COVID-19 and Depression

Medically Reviewed by Michael W. Smith, MD on October 07, 2021
4 min read

Although your early COVID-19 symptoms have gone away, you still might not feel completely normal. You may deal with constant headaches, fatigue, nervousness, or an overall feeling of dread that makes it difficult to complete daily tasks. While experts still need to study the long-term effects of COVID-19 on the brain, over half of a U.S. COVID-19 survivor sample reported symptoms of depression months after recovery, those with more severe COVID symptoms being more likely to have depression.

In addition, researchers found that many survivors of COVID-19 reported cases of posttraumatic stress disorder (PTSD), anxiety, insomnia, and obsessive-compulsive (OC) symptoms. Other studies showed that the prescription of antidepressants, intimate partner violence, and suicidal thoughts have gone up since the start of the pandemic.

Those who’ve had COVID-19 appear to have a higher risk of a mental health disorder after recovery from the virus.

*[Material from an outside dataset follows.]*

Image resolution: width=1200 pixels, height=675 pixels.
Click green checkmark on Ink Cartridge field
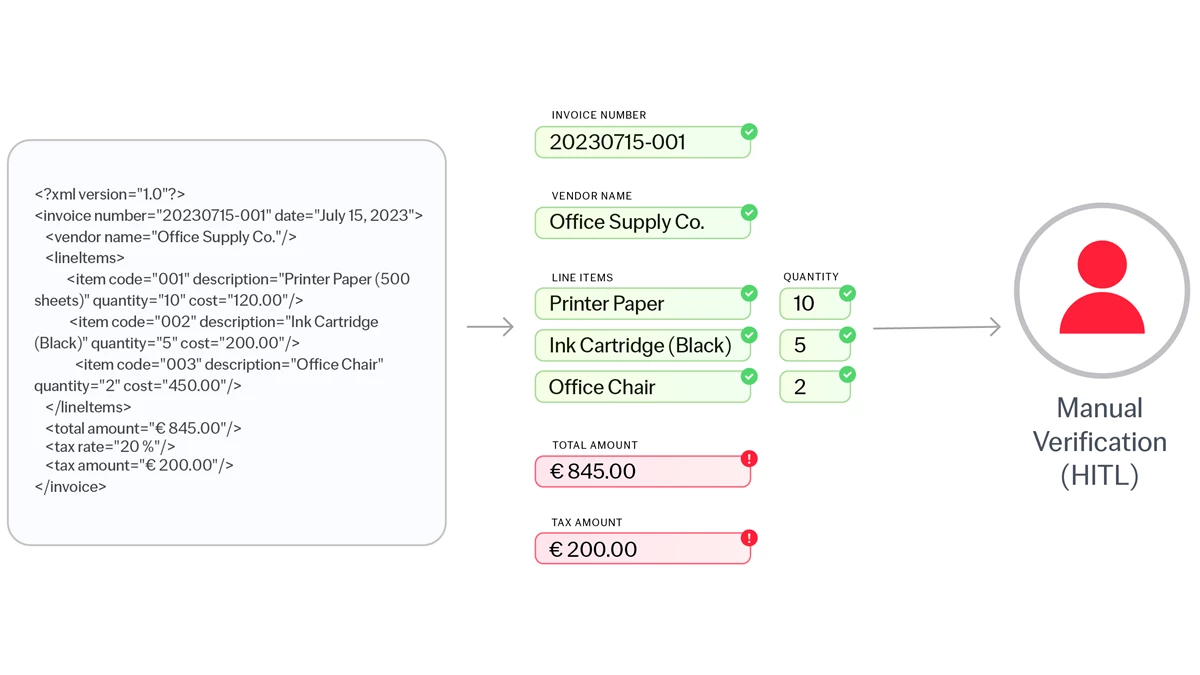(749, 335)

Experts believe that a COVID-19 infection can affect your mental health in two major ways:

  • Your body’s immune response to the virus itself
  • The psychological stress of a COVID-19 infection

When you get infected with the virus that causes COVID-19, your immune system produces cytokines, chemokines, and other things that promote inflammation. Experts found a specific kind of cytokine, called T-helper-2 cell-secreted cytokines, in people with COVID-19. Higher levels of these cytokines seemed to link to a more severe case of the virus. Experts found that if your body doesn’t properly control these cytokines, certain bad things can happen:

  • Nerve inflammation
  • Blood-brain-barrier disruption
  • Peripheral immune cell invasion into the central nervous system
  • Impaired nerve transmission
  • Hypothalamic-pituitary adrenal (HPA) axis dysfunction
  • Microglia activation and indoleamine 2,3-dioxygenase (IDO) induction

All of these represent the roots of psychiatric disorders, like depression. This suggests that the actual effects of the COVID-19 virus can lead to depression, even after a person recovers from the virus.

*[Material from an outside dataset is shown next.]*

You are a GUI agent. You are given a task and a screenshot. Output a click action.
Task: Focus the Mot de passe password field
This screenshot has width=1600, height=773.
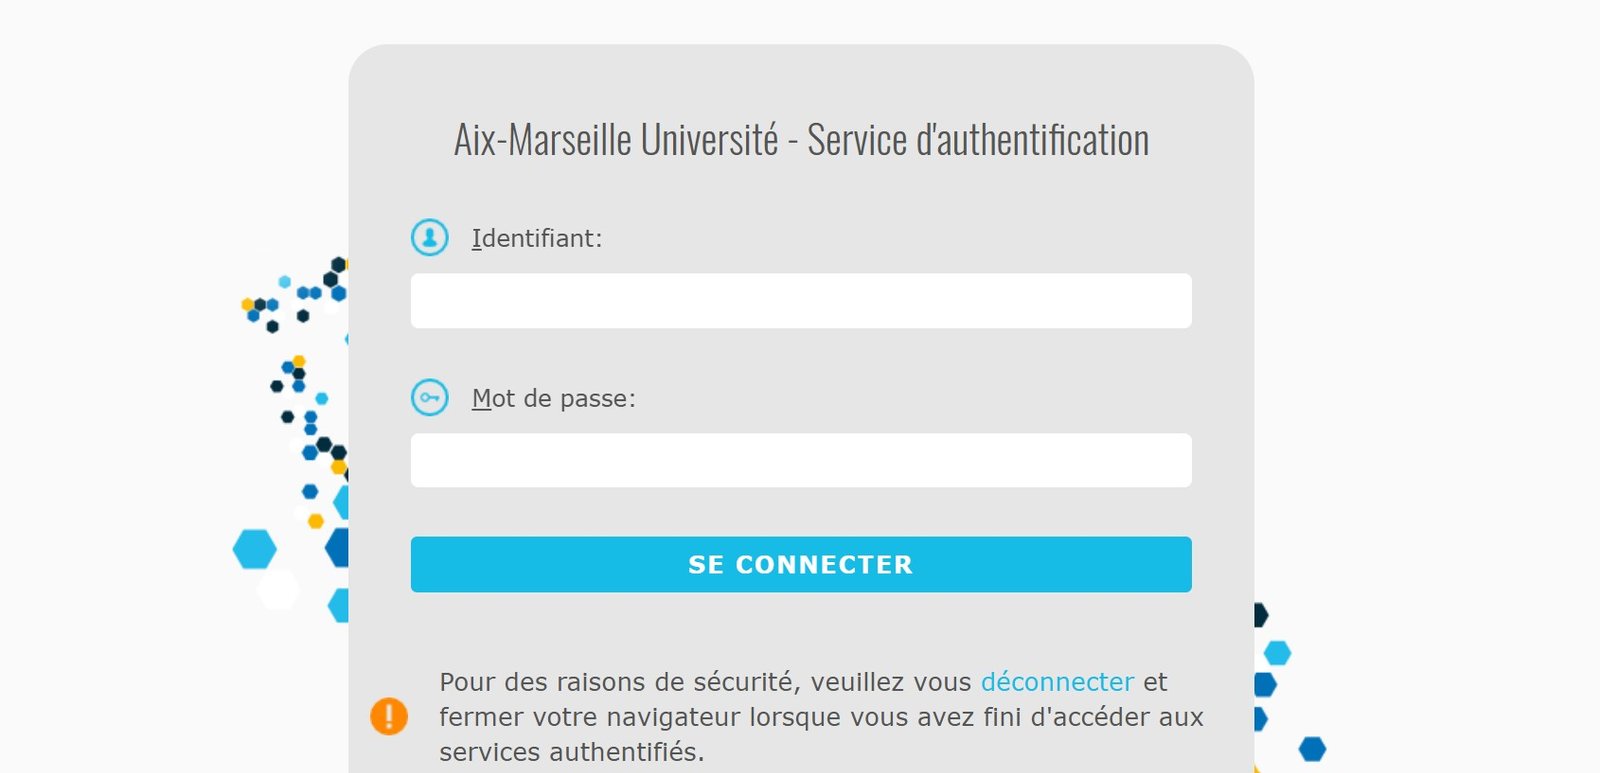[x=801, y=460]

In a study, experts linked higher systemic immune-inflammation index levels (SII), which refer to your immune response and inflammation, to major depressive disorder. Inflammatory factors like SII were higher among males and people who stayed in a hospital during their COVID-19 illness.

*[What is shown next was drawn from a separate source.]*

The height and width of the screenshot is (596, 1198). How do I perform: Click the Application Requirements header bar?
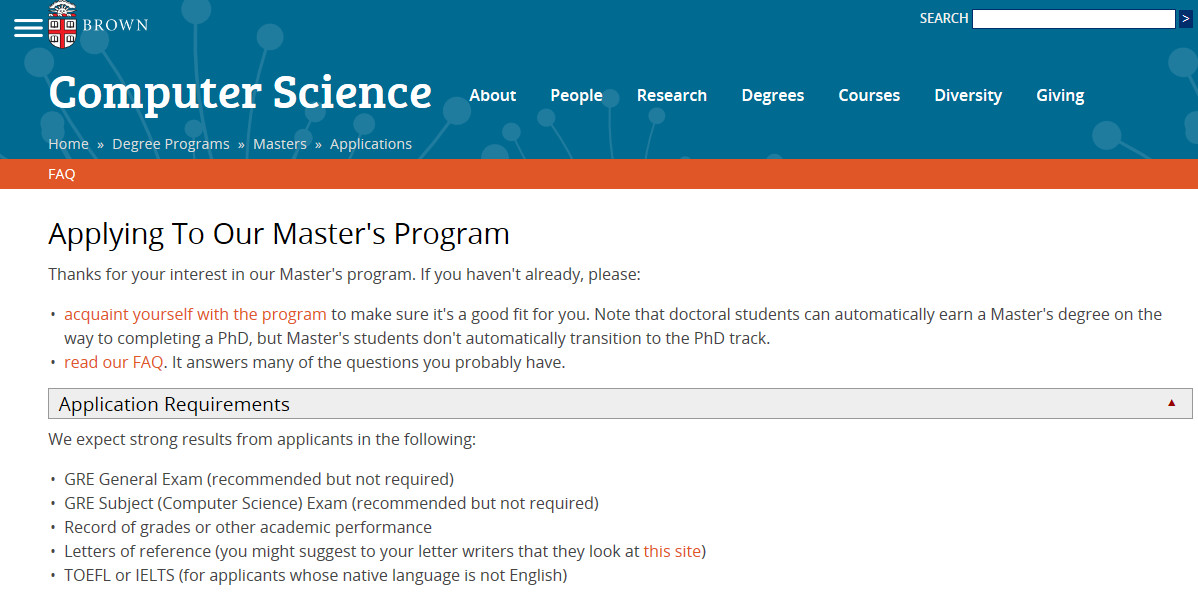click(x=600, y=404)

Other psychological factors can cause COVID-19 survivors to get depression. People who had COVID-19 and didn’t have to stay in a hospital showed higher levels of anxiety and sleep disturbances after the start of COVID-19. Experts found that those who stayed in a hospital had higher levels of PTSD, depression, anxiety, and OC symptoms.

Studies show that these conditions came from emotional and mental stress, including:

  • Social isolation
  • The psychological impact of a severe and potentially fatal illness
  • Concerns about infecting other people
  • The stigma related to a COVID-19 infection

In these studies, researchers found that females and people with previous psychiatric diagnoses dealt with more severe mental health conditions after the start of COVID-19. Those who stayed in hospitals while infected with COVID-19 also had higher social isolation and loneliness, since they couldn’t interact with as many people. In addition, younger people with COVID-19 showed higher levels of sleep disturbances and depression. This further confirms past studies that reported younger people dealt with worse psychological impacts from COVID-19.

But experts still need to do more research to understand the link between COVID-19 survivors and the biomarkers of inflammation, mood disorders, and mental illness symptoms.

Whether you’ve had a case of COVID-19 or not, the pandemic has affected all of us in some way. Many things related to the pandemic can affect your mental health:

  • Trauma from a widespread disease
  • Fear of getting sick
  • Grief from losing a loved one, or from the loss of life in general
  • Physical distancing and the lack of socializing
  • Financial concerns (unemployment, housing security)
  • Loss of community
  • Less access to caregivers

After most traumatic events, depression tends to peak right after and then fall over time. But studies show that the rate of depression after the start of the COVID-19 pandemic actually went up. Those who were hit hardest with long-term mental health impacts include:

  • Families or people with a low household income
  • Unmarried people
  • Those who faced multiple pandemic-related stressors

In the U.S., 32.8% of adults had elevated depressive symptoms in 2021, compared to 27.8% of adults in the early months of 2020 and 8.5% before the pandemic.

This suggests that experts must continue to research the link between the pandemic and mental health, including how the COVID-19 virus directly affects mood disorders.

If you think you may be depressed or have noticed symptoms of other mental health disorders, talk to your doctor right away to get the help you deserve.